The insured, Kondziolka, was hunting on private land owned by a family friend. He walked south to the property line to check a deer stand his father had set up, and saw two other hunters at a distance. He saw one sit down but did not see where the other hunter went. Walking to the other blind, he heard what he thought was a deer. Seeing a flash of white, he raised his muzzle loader and shot. Kondziolka heard someone yell: “You shot me!” This was the first moment he became aware that he had a person, not a deer. He immediately summoned help.

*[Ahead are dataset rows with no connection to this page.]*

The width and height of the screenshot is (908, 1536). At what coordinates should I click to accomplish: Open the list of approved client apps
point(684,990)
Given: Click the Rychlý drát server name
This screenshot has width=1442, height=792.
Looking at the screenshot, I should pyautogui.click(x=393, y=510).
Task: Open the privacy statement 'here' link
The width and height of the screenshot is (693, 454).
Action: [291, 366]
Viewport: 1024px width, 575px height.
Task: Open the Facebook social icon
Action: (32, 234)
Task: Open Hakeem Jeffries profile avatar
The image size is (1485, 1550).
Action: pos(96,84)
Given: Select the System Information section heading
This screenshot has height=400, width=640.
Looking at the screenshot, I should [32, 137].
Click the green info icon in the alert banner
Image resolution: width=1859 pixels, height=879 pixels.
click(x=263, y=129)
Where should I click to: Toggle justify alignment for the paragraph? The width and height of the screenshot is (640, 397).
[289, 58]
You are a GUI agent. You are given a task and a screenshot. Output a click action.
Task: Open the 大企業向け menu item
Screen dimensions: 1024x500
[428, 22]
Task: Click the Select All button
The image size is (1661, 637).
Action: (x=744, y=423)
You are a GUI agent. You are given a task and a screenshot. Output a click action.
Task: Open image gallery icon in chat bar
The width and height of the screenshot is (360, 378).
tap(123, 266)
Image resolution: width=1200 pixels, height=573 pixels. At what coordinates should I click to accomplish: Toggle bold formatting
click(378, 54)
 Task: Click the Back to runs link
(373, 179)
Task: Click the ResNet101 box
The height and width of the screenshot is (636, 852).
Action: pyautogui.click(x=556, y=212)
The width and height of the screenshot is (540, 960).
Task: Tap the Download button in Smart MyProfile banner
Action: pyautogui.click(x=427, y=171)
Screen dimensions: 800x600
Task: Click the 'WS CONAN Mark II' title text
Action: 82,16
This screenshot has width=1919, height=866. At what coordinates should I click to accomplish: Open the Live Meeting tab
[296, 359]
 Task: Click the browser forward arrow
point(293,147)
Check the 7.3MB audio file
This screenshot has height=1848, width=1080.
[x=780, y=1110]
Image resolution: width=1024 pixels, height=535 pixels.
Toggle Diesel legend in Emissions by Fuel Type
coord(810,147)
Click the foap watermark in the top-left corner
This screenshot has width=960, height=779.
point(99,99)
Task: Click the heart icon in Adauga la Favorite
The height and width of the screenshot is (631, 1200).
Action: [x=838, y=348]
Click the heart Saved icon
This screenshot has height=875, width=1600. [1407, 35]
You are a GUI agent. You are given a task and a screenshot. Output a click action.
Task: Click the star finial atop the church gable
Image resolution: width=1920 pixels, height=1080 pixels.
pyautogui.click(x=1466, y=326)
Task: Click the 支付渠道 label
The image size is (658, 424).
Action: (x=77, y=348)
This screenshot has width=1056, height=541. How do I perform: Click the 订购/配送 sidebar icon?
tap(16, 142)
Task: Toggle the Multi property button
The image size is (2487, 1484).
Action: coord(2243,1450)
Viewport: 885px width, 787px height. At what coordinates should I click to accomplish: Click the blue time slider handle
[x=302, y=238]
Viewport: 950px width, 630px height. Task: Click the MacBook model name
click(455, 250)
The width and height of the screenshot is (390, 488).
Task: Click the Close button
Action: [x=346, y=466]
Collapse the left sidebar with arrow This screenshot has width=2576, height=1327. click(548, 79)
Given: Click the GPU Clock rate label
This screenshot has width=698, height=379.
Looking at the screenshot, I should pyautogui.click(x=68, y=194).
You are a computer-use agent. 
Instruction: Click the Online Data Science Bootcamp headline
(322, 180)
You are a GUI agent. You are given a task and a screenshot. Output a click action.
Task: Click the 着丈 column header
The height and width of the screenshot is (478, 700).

The shooting victim, John Patrick Shwary, sued Kondziolka, and Auto Club, Kondziolka’s insurer, filed a separate action for declaratory relief. It moved for summary disposition based on the policy’s criminal acts exclusion, contending that Kondziolka had violated a Michigan criminal statute that prohibited injuring another person by discharging a firearm pointed or aimed intentionally but without malice at another person.” Auto Club did not dispute that the shooting constituted an “occurrence” under the policy but argued that the shooting was criminal and, therefore, coverage was excluded. Shwary responded in opposition to Auto Club’s motion, arguing that Kondziolka did not violate the statute because he was unaware he was pointing or aiming his firearm at a person. The trial court entered an order denying Auto Club’s motion, granting Shwary’s counter motion, and declaring that Auto Club had a duty to defend and indemnify Kondziolka in the underlying tort action. Auto Club appealed.
On appeal, Auto Club tried to extend its argument, contending that Kondziolka had also violated another criminal statute. It also attempted to rely on evidence that had not been presented to the trial court. But the Court of Appeals declined to consider Auto Club’s additional argument and evidence.
It also rejected Auto Club’s attempted reconstruction of the criminal statute at issue. Auto Club argued that, in order to violate the statute, one need not intend to aim or point a firearm at a person, but need only intentionally aim or point a firearm at anything. Citing principles of grammar and 150 years of case law, the Court of Appeals concluded that the statute at issue required the firearm-holding individual to intend to point or aim the firearm at a person. The only evidence – a police report (assuming it was admissible) and Kondziolka’s deposition testimony – demonstrated that Kondziolka did not intend to aim or point his firearm at a person and therefore Auto Club’s argument was unavailing.
The Court of Appeals stressed the unique procedural posture of the case. Auto Club did not plead or attempt to prove that the policy’s criminal acts exclusion applied for any other reason. Nor did Auto Club seek to amend its complaint to include alternate bases for establishing the application of the criminal acts exclusion.
Auto Club demonstrates that an insurer must raise at the outset any bases for denying coverage that it may rely on later — including alternate arguments. This flexibility is especially important when an insurer’s primary argument, as in Auto Club, relies on a potentially difficult question of statutory interpretation.